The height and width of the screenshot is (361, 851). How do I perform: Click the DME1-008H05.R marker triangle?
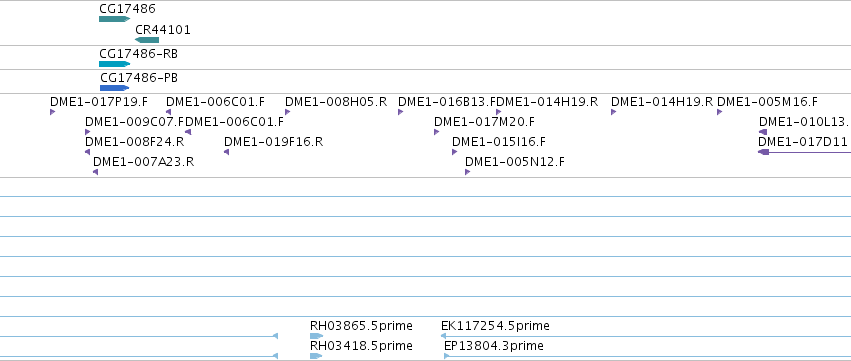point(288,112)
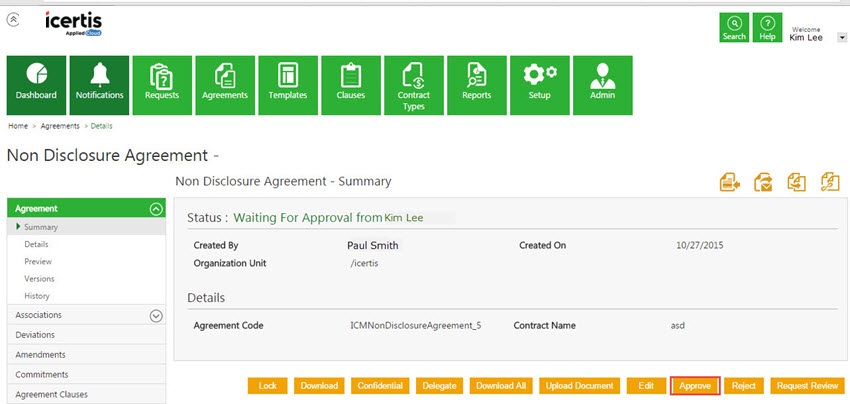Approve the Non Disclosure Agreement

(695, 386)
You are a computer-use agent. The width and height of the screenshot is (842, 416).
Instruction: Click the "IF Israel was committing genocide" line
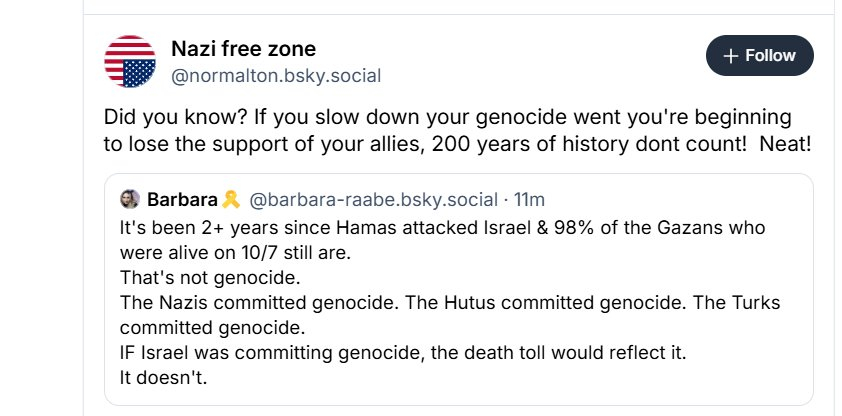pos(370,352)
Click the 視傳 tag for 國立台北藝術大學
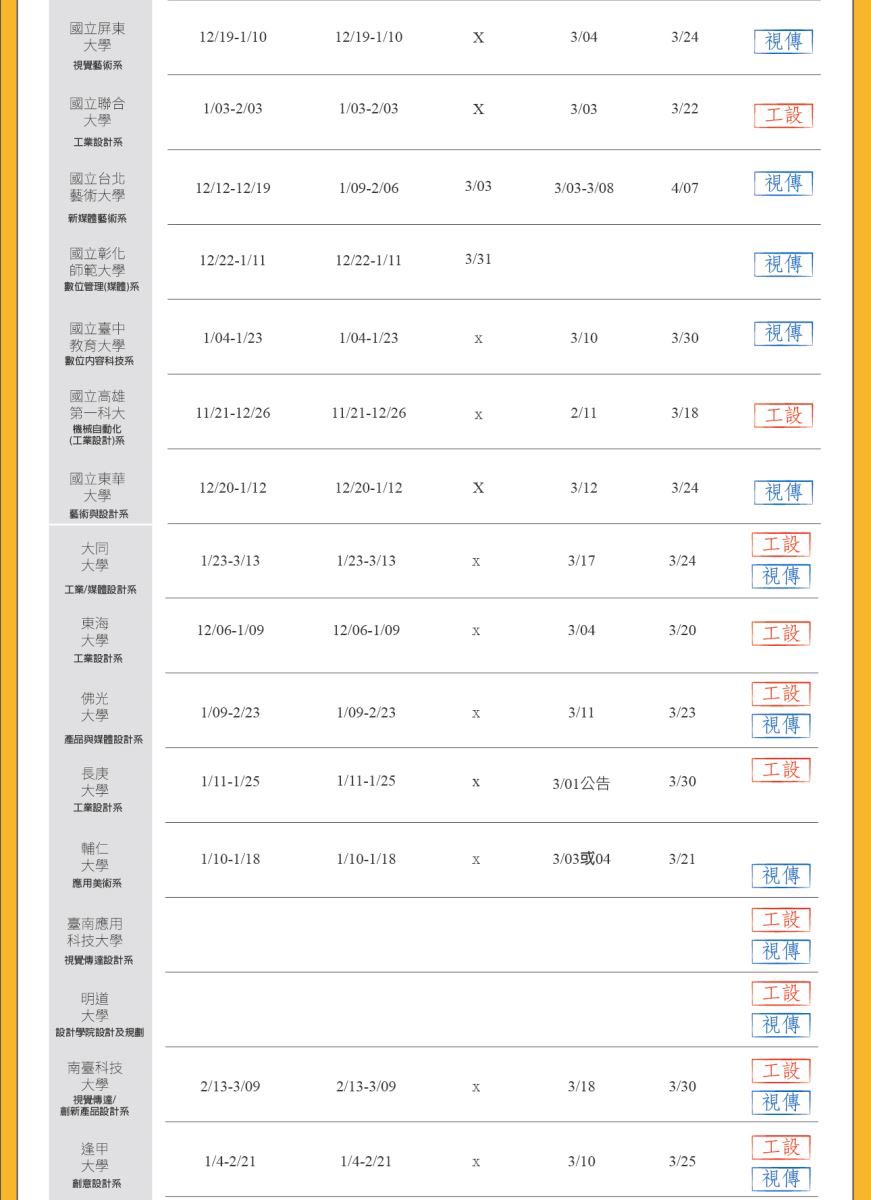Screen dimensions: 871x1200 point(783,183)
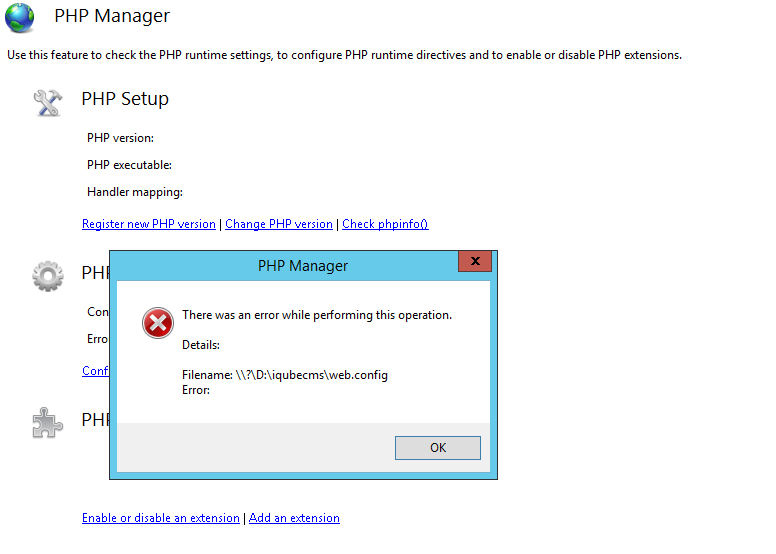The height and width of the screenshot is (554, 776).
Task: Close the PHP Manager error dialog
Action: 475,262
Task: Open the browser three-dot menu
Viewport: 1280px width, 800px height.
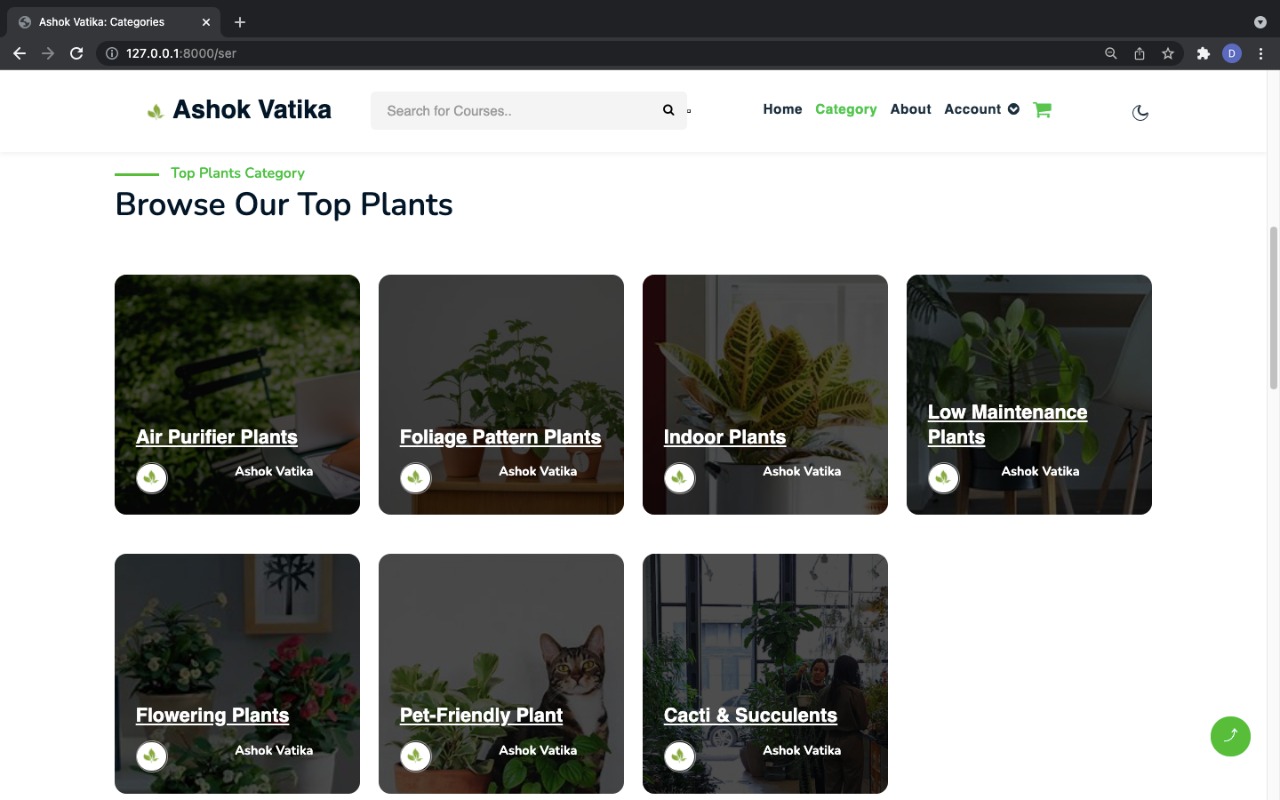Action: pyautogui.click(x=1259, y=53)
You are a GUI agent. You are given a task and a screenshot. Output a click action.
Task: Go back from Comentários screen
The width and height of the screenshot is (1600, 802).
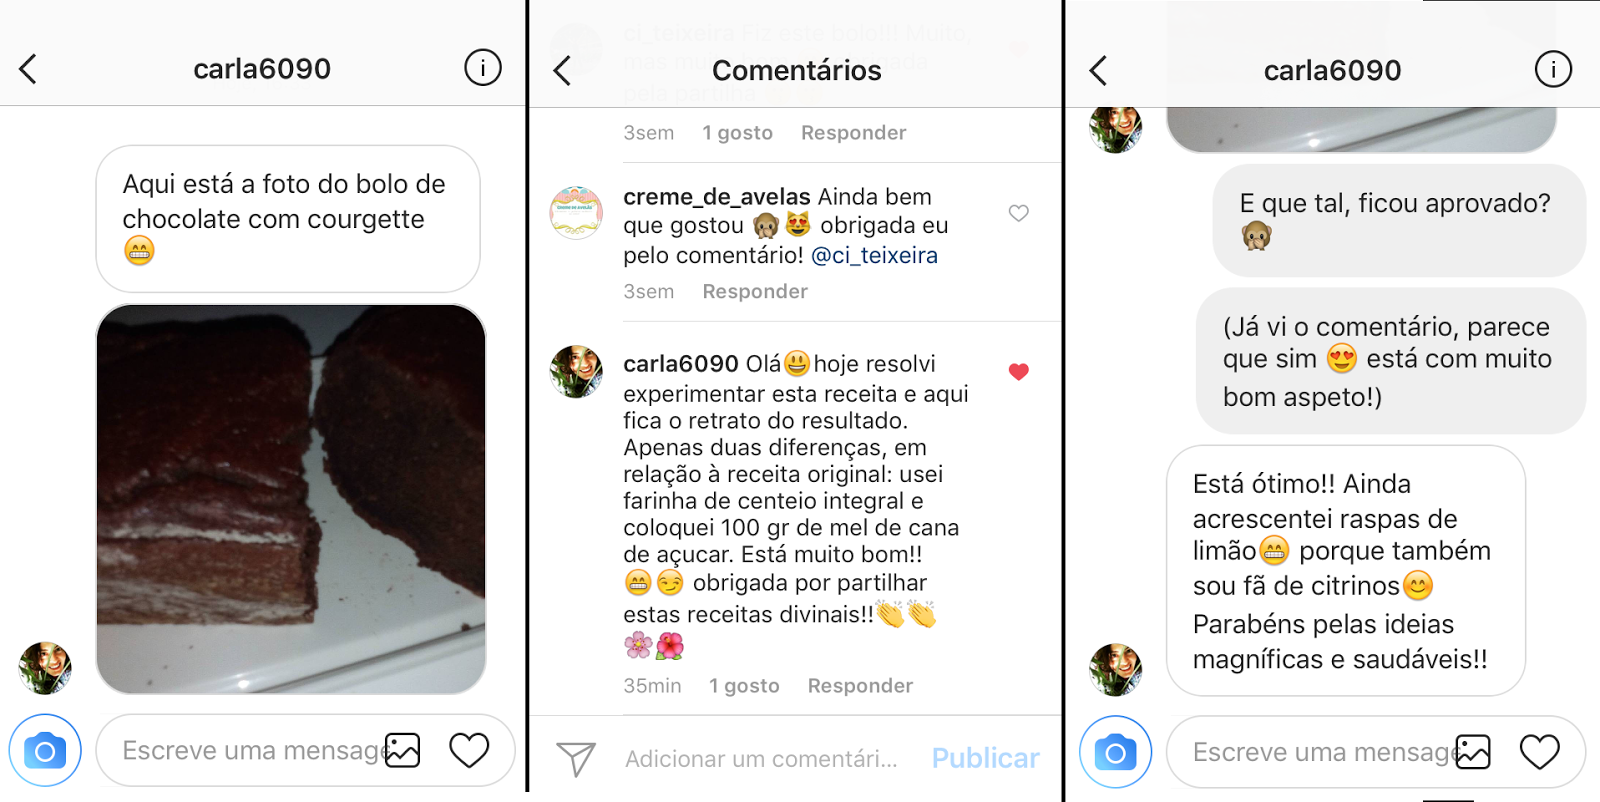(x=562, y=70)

→ **WHAT IS NEEDED**:
Copy out each line carrying the string "agent" from the data.

→ **WORKED SOLUTION**:
You are a computer-use agent. The width and height of the screenshot is (842, 416).
You are a GUI agent. You are given a task and a screenshot. Output a click action.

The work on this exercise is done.